I don't think we'll get their by scaling current techniques (Dario disagrees, and he's far more qualified albeit biased). I feel that current models are missing critical thinking skills that I feel you need to fully take on this role.

> I don't think we'll get their by scaling current techniques (Dario disagrees, and he's far more qualified albeit biased).

If Opus 4.6 had 100M context, 100x higher throughput and latency, and 100x cheaper $/token, we'd be much closer. We'd still need to supervise it, but it could do a whole lot more just by virtue of more I/O.

Of course, whether scaling everything by 100x is possible given current techniques is arguable in itself.

> I see no reason why an agent couldn't perform this role in the future.

Yea, we'll see.
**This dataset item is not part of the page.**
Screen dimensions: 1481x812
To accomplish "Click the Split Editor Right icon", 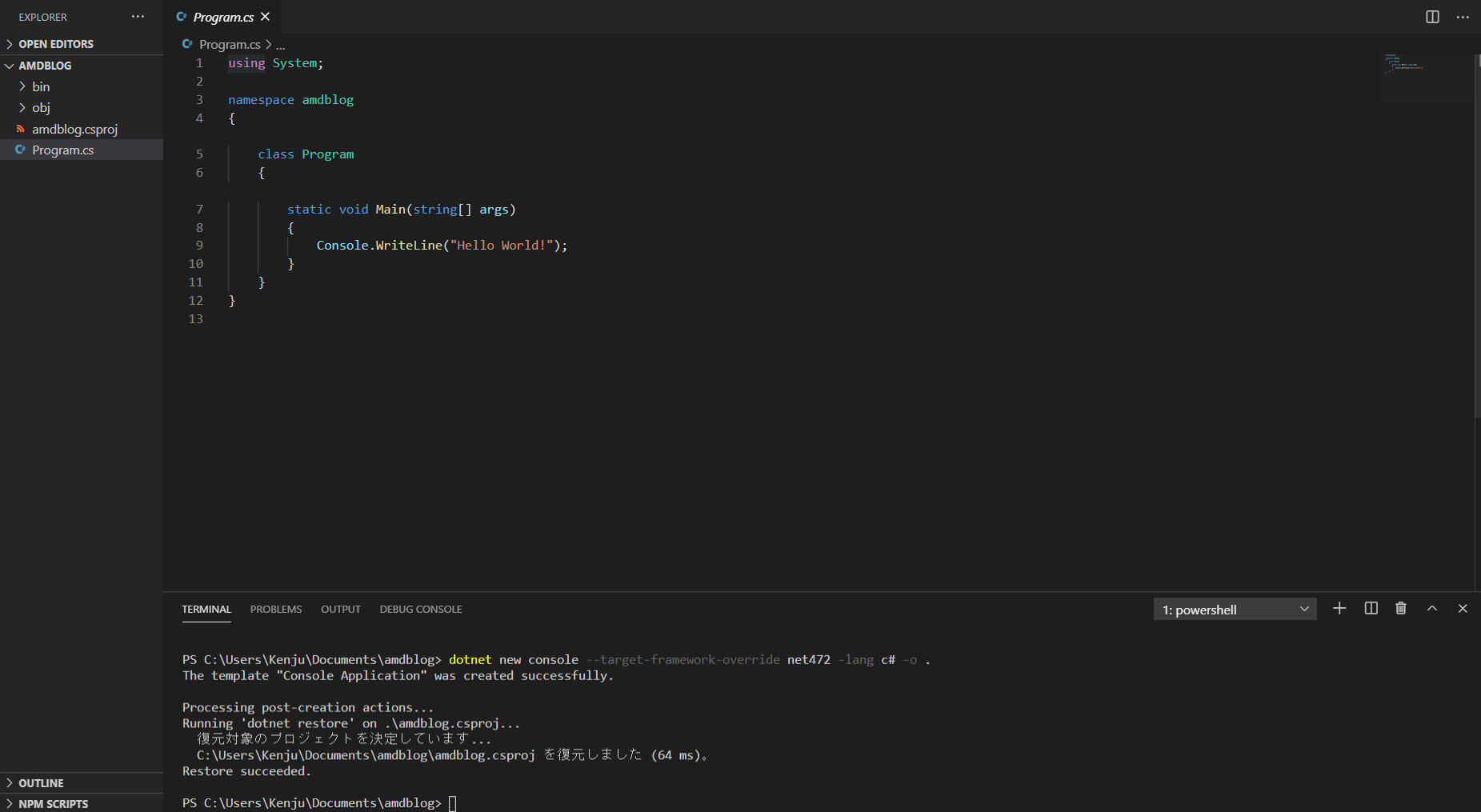I will [x=1432, y=17].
I didn't think they'd come this far, but they have. Though, the cracks I still see seem to be more or less just how LLMs work.

It's really hard to accurately assess this given how much I have at stake.

> and he's far more qualified albeit biased

Yea, I think biased is an understatement. And he's working on a very specific product. How much can any one person really understand the entire industry or the scope of all it's work? He's worked at Google and OpenAi. Not exactly examples of your standard line-of-business software building.